A study on dermoscopy of facial melanosis

Department of Dermatology, Venereology and Leprology, Guru Gobind Singh Medical College and Hospital, Faridkot, Punjab, India.

*Corresponding author: Neerja Puri, Department of Dermatology, Venereology and Leprology, Guru Gobind Singh Medical College and Hospital, Faridkot, Punjab, India. neerjaashu@rediffmail.com

Licence
This is an open-access article distributed under the terms of the Creative Commons Attribution-Non Commercial-Share Alike 4.0 License, which allows others to remix, transform, and build upon the work non-commercially, as long as the author is credited and the new creations are licensed under the identical terms.

How to cite this article: Puri N, Gill SK, Kumar S, Brar BK. A study on dermoscopy of facial melanosis. J Cutan Aesthet Surg. doi: 10.25259/ JCAS_11_2024

Abstract

Objectives:

The aims and objectives of the study are to determine dermoscopic findings of facial hypermelanotic disorders after evaluating them based on clinical examination and to correlate each clinical picture with dermoscopic findings.

Material and Methods:

Various patients of different disorders mentioned above visiting the Dermatology Outpatient Department from December 2019 to October 2020 were examined dermoscopically. The dermoscopic features were analyzed using a hand-held Dermlite DL4N dermoscope.

Results:

The most common dermoscopic features observed in lichen planus pigmentosus were a diffuse brown background, hem-like pattern of pigment, gray-colored dots and globules, and perifollicular pigmentation (PFP) along with the polygonal pattern in some. The most common dermoscopic findings in steroid-dependent facies were background erythema, dilated blurred tortuous blood vessels, and perifollicular sparing (PFS) pigmentation. In periorbital hyperpigmentation, accentuation of pseudoreticular pattern, blotches, and globules of pigmentation was seen along with PFS. In pigmentary demarcation lines, clear borders of abrupt transition, blotches, clods, and PFP were seen.
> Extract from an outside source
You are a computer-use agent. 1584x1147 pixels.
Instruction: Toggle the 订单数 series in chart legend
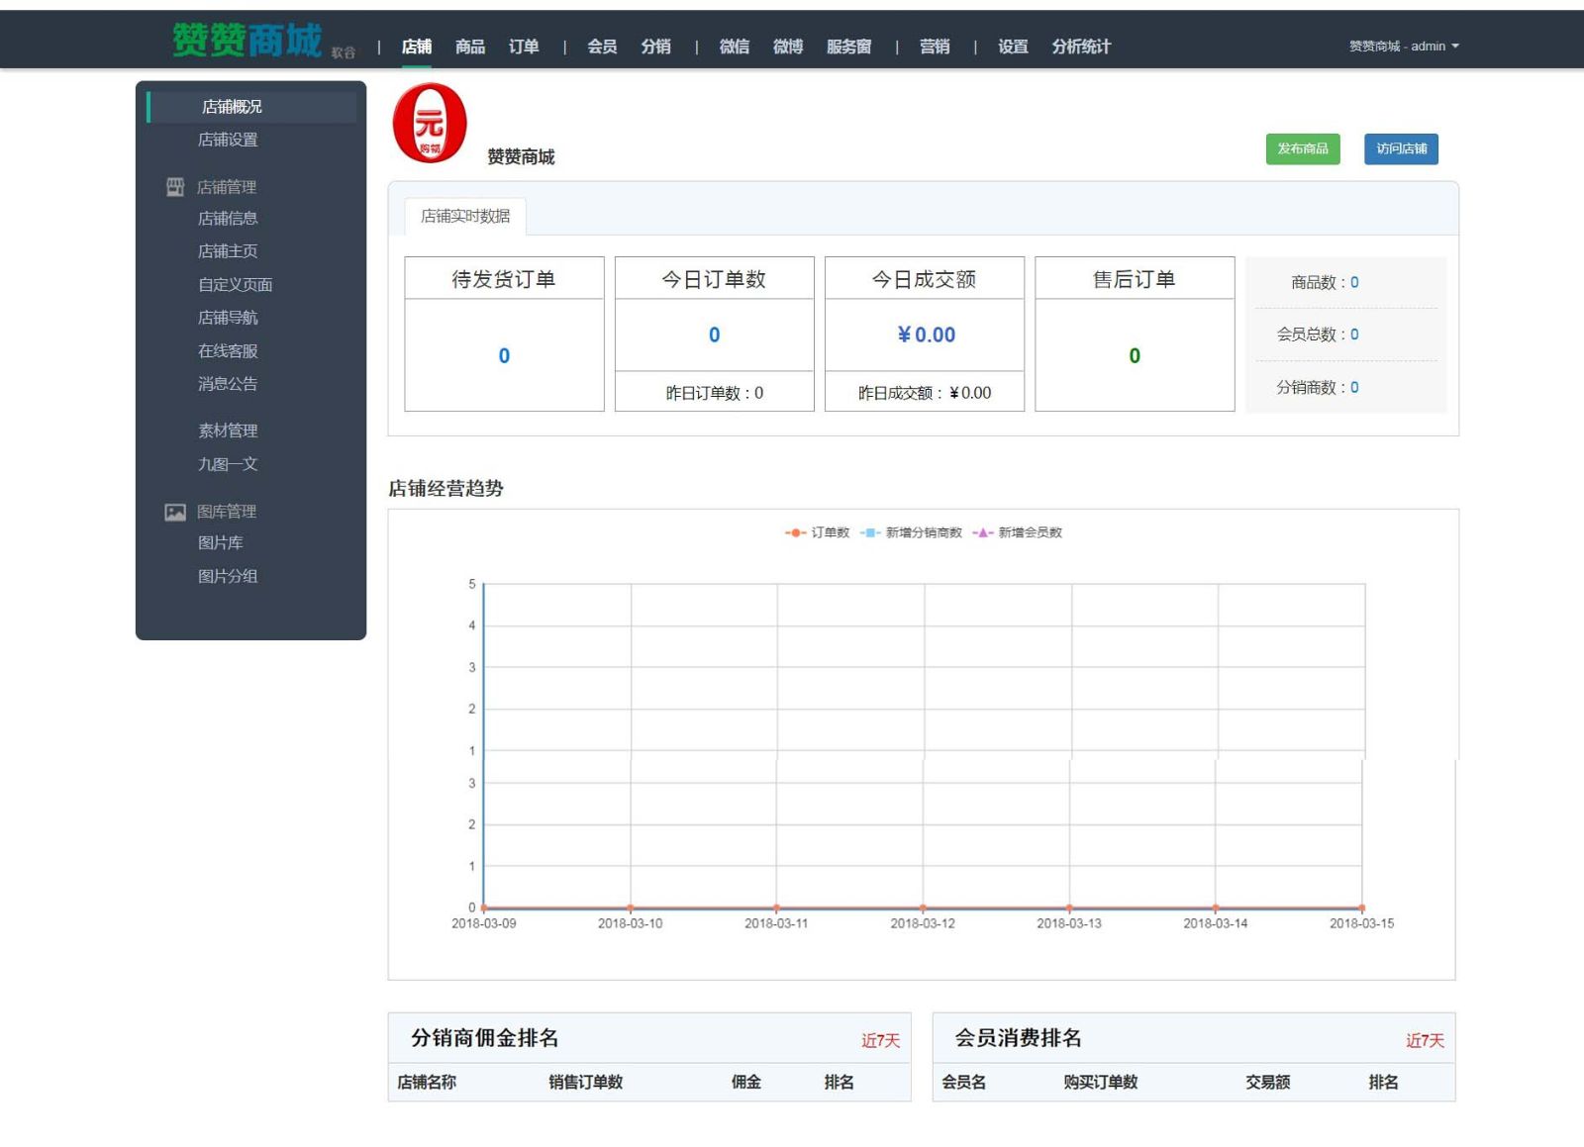[818, 532]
In Acanthosis Nigricans, multiple cristae and sulci with hyperpigmented dots were the common findings. In Nevus of Ota, brownish-grayish areas with bluish tinge, dots, and clods were the most common findings.

Conclusion:

Hypermelanosis is very common in Asian Skin and has a broad list of differential diagnosis that can be non-specific with the naked eye. Dermoscopy helps to define and ascertain the various hypermelanotic disorders.

Keywords

Dermoscopy
Facial
Hypermelanosis
Pigmentation

INTRODUCTION

Patients with facial melanosis comprise a major group in all dermatology clinics. The vast majority of them are linked to alterations in the melanin pigment.1 Consultations in the last few years have increased due to esthetic facial concerns such as melasma, lichen planus pigmentosus (LPP), and periorbital hyperpigmentation (POH).2-5 Dermoscopy has helped to define and ascertain certain differentials not normally visible to the unaided eye.

Aims and objectives

The aims and objectives of the study are to determine dermoscopic findings of facial hypermelanotic disorders after evaluating them based on clinical examination and to correlate each clinical picture with dermoscopic findings.

MATERIAL AND METHODS

Various patients of different disorders mentioned above visiting the Dermatology Outpatient Department from December 2019 to October 2020 were examined dermoscopically. The dermoscopic features were analyzed using a hand-held Dermlite DL4N dermoscope.

RESULTS

Fifty patients (15 males and 35 females) with acquired facial melanosis were included in the study after obtaining an informed written consent.

There were 5 patients of Nevus of Ota [Figure 1]. Clods and perifollicular sparing (PFS) were seen in all patients of dermoscopy, brown grayish areas with bluish tinge were seen in 4 patients, perifollicular pigmentation (PFP) in some areas was seen in 2 patients along with PFS in other areas and light brown dots were seen in only 1 patient.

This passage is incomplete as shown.